Under the Safe Third Country Agreement (STCA), people who want to seek refuge in Canada and present themselves at a formal Canada-US border crossing are returned to the US and told to first seek sanctuary there.
Amnesty International, the Canadian Council for Refugees and the Canadian Council of Churches challenged the pact last year, saying the US does not qualify as a “safe” country under President Donald Trump. They cited the widespread detention of asylum seekers who are turned back from Canada as well as the separation of migrant parents from their children by the Trump administration.
In Wednesday’s ruling, Federal Court Justice Ann Marie McDonald said the STCA violated Canadian constitutional guarantees of life, liberty and security, due to the risk of detention that returned asylum seekers face in the US.
She cited the “compelling” case of a Muslim female immigrant from Ethiopia named Nedira Mustefa, who was held in isolation for one week at a US detention centre after being sent back by Canadian authorities.
Mustefa described her time in solitary confinement in the US as “a terrifying, isolating and psychologically traumatic experience,” according to the court ruling.
“Canada cannot turn a blind eye to the consequences that befell Ms Mustefa in its efforts to adhere to the STCA,” the judge wrote in her decision. “The evidence clearly demonstrates that those returned to the US by Canadian officials are detained as a penalty.”
McDonald suspended her decision for six months to give Parliament a chance to respond.
The Canadian government said it was currently reviewing the ruling, with Mary-Liz Power, a spokeswoman for Public Safety Minister Bill Blair noting that the STCA “remains in effect” until January 2021.
The ruling can be appealed to the Federal Court of Appeal and the Supreme Court if necessary.
There was no immediate comment from the US Department of Homeland Security and State.
Mustefa, among those on whose behalf the legal challenge was launched, told Reuters news agency she was relieved.
“At the end of the day, we are all humans,” she said. “No one deserves to be mistreated in such a way.”
Huge victory for @downtownlegal clients! The Federal Court found that the Safe Third Country Agreement with the US violates section 7 of the Canadian Charter of Rights and Freedoms
Read the full decision here 👉https://t.co/SvbxX1twWh
— Downtown Legal Services (@downtownlegal) July 22, 2020
The three groups that filed the lawsuit said they welcomed the decision and urged the government of Canada not to appeal. The groups also urged Canada to stop returning refugee claimants to the US immediately.
“The Safe Third Country Agreement has been the source of grave human rights violations for many years, unequivocally confirmed in this ruling,” said Alex Neve, secretary-general of Amnesty International Canada.
“That cannot be allowed to continue one more day.”

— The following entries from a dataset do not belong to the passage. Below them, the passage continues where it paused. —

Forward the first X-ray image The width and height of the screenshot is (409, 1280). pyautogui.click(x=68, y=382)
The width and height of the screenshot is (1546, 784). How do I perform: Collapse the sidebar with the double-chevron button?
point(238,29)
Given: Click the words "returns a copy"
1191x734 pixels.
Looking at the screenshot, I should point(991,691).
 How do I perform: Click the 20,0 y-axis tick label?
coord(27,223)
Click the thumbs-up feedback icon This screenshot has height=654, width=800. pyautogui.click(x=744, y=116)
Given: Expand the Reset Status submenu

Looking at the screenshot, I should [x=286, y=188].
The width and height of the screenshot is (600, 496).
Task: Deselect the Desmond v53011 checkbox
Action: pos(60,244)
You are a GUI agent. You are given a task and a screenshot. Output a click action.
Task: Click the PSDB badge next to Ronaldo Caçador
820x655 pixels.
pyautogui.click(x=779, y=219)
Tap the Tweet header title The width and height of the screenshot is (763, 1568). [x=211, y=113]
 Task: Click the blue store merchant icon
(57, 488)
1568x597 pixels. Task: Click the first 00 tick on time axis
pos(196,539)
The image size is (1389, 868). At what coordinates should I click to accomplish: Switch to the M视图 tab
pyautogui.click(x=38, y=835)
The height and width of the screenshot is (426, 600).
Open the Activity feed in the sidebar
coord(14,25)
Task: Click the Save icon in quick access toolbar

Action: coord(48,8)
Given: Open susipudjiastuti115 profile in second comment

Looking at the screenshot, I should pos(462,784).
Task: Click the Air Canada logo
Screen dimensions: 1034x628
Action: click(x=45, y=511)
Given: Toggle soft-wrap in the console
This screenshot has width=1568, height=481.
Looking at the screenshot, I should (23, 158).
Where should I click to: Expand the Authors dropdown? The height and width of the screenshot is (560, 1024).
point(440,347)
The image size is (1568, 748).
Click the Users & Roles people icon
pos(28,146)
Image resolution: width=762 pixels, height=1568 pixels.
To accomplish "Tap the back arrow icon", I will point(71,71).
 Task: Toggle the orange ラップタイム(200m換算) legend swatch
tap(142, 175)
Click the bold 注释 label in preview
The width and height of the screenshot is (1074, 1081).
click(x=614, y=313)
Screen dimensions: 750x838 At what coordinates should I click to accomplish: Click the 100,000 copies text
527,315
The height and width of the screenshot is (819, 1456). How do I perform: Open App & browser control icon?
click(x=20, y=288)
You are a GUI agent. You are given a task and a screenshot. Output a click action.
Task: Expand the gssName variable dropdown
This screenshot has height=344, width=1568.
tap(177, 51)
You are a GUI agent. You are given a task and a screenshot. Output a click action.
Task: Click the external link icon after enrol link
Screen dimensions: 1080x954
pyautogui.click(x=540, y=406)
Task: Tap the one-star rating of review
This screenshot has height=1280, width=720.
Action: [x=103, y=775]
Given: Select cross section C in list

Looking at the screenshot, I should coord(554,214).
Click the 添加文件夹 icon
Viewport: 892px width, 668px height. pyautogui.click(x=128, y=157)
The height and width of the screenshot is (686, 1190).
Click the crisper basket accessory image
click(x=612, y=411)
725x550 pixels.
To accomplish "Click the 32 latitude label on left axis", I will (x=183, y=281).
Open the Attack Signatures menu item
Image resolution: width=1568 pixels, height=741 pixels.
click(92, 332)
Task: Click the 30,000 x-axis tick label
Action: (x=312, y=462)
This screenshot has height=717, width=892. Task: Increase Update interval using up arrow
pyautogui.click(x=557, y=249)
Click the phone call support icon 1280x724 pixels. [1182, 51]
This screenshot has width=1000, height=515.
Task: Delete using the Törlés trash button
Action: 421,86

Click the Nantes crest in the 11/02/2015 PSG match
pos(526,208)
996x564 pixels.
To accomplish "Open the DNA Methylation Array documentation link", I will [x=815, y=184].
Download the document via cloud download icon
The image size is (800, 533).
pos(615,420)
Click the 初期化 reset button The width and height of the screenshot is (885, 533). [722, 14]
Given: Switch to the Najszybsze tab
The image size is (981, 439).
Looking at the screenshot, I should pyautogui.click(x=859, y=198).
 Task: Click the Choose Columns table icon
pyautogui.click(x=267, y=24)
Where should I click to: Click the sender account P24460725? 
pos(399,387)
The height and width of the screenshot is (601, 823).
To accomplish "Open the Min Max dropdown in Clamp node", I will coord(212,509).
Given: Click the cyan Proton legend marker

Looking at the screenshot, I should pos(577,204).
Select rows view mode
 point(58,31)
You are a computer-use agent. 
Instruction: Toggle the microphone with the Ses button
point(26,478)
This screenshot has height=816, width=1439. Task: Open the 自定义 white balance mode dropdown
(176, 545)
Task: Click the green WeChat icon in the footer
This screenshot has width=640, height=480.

Since Trump took office in 2017, more than 50,000 people have crossed the Canada-US border to file refugee claims. Many of them came to the US from Syria, Congo, Haiti and elsewhere, and would cross over to Canada by travelling to upstate New York and then to Roxham Road in the town of Champlain, a backroad that ends at the border.
Under special rules set up by the US and Canada to cope with the COVID-19 pandemic, most of those who cross illegally in either direction are now immediately returned to the other country.
The Canadian Association of Refugee Lawyers said Canada should revisit that decision, given Wednesday’s ruling, and also revoke a 2019 rule that makes individuals ineligible for Canadian asylum if they had already filed for asylum in the US.